Given passage
━━━━
Fitch has revised Saudi Arabia’s outlook from “Stable” to “Negative” and affirmed the Long-Term Foreign-Currency Issuer Default Rating (IDR) at “A,” according to FitchRatings. The revised outlook reflects the continued weakening of the fiscal and balance sheets of Saudi Arabia, fueled by the coronavirus pandemic and declining oil prices.
- Fitch forecasts a decline in Saudi’s sovereign net foreign assets (SNFA) to 60% of GDP by 2022, down from 72% of GDP in 2019-2020 due to debt issuance and reserve drawdowns.
- Fitch expects the government budget deficit to fall to 12.8% of GDP in 2020, down from 4.5% of GDP in 2019.
- Saudi’s fiscal deficits to decline to about 8% of GDP in 2021 and 5% of GDP in 2022, albeit Brent oil price recoveries and growth in crude oil production.
- Saudi’s government anticipates stronger revenue recovery and spending cuts to narrow the fiscal deficit to 5% of GDP in 2021 and 3% of GDP in 2022.
━━━━
Supplied information
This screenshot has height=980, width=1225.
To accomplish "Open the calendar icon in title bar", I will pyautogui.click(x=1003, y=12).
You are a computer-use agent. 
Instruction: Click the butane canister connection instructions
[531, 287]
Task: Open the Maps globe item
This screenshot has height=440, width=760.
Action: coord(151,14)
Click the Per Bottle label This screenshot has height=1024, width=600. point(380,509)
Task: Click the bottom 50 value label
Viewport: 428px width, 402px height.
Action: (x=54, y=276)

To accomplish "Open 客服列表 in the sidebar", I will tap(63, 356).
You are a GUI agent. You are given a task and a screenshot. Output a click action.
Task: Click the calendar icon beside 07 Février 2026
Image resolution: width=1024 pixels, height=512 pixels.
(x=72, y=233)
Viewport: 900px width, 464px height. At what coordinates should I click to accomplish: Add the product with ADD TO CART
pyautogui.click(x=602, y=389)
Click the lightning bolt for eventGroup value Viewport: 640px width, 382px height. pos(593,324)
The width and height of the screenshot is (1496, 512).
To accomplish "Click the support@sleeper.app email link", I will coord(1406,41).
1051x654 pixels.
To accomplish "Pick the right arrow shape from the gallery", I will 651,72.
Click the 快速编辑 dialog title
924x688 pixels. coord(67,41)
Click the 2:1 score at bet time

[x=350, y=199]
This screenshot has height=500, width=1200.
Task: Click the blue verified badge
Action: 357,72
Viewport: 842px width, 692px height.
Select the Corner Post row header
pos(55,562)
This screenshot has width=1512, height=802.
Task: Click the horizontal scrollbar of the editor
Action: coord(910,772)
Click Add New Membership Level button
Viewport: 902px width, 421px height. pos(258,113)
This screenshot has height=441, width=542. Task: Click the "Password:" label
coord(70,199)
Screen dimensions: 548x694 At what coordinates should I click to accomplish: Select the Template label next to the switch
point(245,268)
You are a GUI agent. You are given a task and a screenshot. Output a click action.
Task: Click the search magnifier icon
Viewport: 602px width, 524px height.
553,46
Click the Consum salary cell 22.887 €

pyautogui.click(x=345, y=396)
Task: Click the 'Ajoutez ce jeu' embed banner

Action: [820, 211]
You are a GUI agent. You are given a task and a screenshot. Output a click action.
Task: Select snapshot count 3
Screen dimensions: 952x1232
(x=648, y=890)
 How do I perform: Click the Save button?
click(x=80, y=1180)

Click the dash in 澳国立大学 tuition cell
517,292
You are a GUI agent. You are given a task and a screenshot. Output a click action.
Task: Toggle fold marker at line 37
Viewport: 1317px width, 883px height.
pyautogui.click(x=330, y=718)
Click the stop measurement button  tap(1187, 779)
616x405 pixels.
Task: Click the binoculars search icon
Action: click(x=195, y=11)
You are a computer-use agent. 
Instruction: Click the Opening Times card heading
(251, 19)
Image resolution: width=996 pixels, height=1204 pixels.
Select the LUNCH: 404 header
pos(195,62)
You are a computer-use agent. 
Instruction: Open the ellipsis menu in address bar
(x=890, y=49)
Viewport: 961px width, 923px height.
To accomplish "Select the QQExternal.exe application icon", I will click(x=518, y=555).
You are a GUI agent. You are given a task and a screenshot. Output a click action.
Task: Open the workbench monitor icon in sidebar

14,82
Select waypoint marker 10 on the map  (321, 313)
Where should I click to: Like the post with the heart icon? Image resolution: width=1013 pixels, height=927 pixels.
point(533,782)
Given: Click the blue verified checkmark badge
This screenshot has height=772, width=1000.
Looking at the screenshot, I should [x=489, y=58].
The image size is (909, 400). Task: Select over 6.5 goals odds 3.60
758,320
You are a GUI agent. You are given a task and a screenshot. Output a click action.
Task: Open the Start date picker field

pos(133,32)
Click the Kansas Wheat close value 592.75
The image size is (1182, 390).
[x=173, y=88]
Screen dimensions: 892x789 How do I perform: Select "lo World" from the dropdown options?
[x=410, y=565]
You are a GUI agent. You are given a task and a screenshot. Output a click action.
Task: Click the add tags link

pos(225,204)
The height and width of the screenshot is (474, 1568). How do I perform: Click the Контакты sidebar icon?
━━━━
How to complete this task
Continue the news summary on Fitch's revised outlook for Saudi Arabia from its last sentence. The records come from a separate source.

Answer box
- Government and broader public balance sheet continues deteriorating but will remain stronger than those of most “A” category sovereigns.
- Government reserve is expected to fall to 16% of GDP by 2020 and 12% of GDP in 2022, from 18% of GDP in 2019.
- Saudi GDP to contract by about a little over 4% this year due to oil production cuts and disruptions by the coronavirus.
- IDR “A” rating also reflects the government’s structural fiscal measures to limit the impact of low oil prices and coronavirus pandemic on public finances.
Fitch ratings indicate a state’s or entity’s ability to repay debts and its level of default risk.